While Franklin criticized the Legislature, Hill used his opening statement to criticize Carriger’s absence from the debate and denounce a claim that he was unwilling to debate.
“Most of us are here tonight to talk about the issues,” Hill said. “It’s interesting that someone — who’s not here tonight — has spent tens of thousands of dollars falsely accusing me of being unwilling to have a debate.”
Hill had previously declined an invitation to a debate conducted by the Johnson City Press Community Editorial Board, which was ultimately canceled because of the lack of a full panel of candidates. On Monday, however, he and Franklin discussed their opinions on several topics.
Although the two men differed on how to approach certain issues, they agreed on more than one occasion. Both men said they stood against forced annexation; both said they were opposed to same-sex marriage, though Franklin said he thought the federal government may overrule any state legislative action; and both said they were in support of a proposed amendment that would place more control over abortion laws in the hands of legislators, with Hill adding that he co-sponsored and voted for the amendment.
While they agreed on several issues, there were others where the two candidates found themselves at odds. With regard to the Tennessee Promise — a program created by Gov. Bill Haslam to provide two free years of community college to every high school graduate in the state — Hill said he voted in favor of it after speaking with ETSU President Brian Noland.
“I asked him about the potential impact to ETSU,” Hill said. “He said to me several times that he believed the Tennessee Promise was good for this area and good for the state. I trust him on this issue, and believe that we at least have to give it a shot and see how it goes.”
Franklin, who works as an academic advisor at ETSU, disagreed.
“I think no doubt that the Tennessee Promise is going to hurt the four-year schools,” Franklin said. “The developmental study system, which came from a previous bill called the Complete College Tennessee Act, means that, if someone has ... math skills on a fourth-grade level, he can complete all his math requirements at one semester at ETSU. The Tennessee Promise is just bringing in more students without fixing some of those problems.”
The candidates also disagreed when Winkler asked if the candidates felt as though the religion of Islam was a threat to America, and if Tennessee should consider limiting the number of Muslim communities in the state.
“As far as limiting Muslim communities, I don’t feel like we have the right to limit religious communities,” Franklin said. “I wouldn’t want to limit Christian ... or Jewish communites. When we start limiting ideas we don’t like, then people are going to start limiting ideas that we do like.”
Hill disagreed, however, with Franklin’s interpretation.
“If you look at Islam purely as a religion, I could understand Mr. Franklin’s views,” Hill said. “However, I look at Islam as a world-view. When you look at Islam as a world-view, absolutely it’s a threat to America.
“Can we limit? That, I think, needs to be taken up at a federal level.

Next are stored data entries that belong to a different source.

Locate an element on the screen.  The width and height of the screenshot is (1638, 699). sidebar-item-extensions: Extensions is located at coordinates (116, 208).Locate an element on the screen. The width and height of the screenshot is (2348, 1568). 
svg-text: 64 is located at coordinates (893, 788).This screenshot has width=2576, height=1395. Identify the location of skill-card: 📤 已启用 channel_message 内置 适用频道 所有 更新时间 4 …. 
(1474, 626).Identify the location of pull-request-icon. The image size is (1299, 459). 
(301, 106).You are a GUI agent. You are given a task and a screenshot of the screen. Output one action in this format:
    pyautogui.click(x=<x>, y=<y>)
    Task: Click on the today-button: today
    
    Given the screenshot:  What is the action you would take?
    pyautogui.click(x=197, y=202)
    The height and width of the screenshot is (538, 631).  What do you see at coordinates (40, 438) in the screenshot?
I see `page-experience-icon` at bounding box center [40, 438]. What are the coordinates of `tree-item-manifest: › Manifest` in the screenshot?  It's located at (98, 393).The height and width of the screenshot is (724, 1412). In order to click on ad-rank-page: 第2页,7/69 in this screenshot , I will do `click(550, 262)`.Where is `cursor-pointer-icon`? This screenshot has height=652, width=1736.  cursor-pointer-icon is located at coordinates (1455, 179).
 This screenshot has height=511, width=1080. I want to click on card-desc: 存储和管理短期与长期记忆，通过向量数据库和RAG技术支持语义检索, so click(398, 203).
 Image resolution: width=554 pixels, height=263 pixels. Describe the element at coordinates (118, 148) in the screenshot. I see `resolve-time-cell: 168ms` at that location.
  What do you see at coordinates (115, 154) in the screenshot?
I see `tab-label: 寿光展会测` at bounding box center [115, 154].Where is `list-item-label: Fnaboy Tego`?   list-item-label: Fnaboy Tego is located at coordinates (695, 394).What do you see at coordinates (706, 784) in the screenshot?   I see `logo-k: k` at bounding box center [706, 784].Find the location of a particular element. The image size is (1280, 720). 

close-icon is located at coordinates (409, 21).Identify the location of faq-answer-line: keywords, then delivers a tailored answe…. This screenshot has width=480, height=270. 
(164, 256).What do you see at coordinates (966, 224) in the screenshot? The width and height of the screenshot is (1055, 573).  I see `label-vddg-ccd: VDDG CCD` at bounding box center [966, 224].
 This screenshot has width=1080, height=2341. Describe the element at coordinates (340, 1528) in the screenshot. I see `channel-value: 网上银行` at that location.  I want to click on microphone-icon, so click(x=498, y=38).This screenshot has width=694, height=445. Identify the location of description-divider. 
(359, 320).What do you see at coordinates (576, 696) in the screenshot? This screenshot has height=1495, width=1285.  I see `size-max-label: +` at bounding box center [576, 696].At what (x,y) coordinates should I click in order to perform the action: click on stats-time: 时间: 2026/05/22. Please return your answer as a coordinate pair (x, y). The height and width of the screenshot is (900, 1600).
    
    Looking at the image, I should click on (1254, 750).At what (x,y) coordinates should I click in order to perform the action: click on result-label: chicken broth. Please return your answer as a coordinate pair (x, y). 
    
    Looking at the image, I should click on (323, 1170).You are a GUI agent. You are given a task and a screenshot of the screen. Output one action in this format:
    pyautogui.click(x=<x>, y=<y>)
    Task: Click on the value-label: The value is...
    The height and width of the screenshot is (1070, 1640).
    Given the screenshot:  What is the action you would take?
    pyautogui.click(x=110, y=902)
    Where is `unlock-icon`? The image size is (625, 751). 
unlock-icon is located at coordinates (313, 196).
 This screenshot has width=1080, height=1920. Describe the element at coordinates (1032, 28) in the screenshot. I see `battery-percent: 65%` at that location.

But ... when you look at (Islam) as a world-view, I think you can see the path of destruction.”
In his closing remarks, Franklin said education would be his main priority if he was elected to the Legislature.
“We need to get people an education so they can have a decent life,” Franklin said. “I feel like things like the Tennessee Promise are trying to shoo students into college who aren’t ready for college. Until they’re ready for college, I don’t care how much money you spend on it, it’s not going to happen.”
In Hill’s closing remarks, however, he did not address Franklin’s claims. Instead, he spoke on Carriger’s absence.
“Tonight, I just have a question — where’s Phil?” he said. “We don’t know if he believes in local control of education ... we don’t know if he’s going to have an open door policy. What do we know? We know he’s not here.”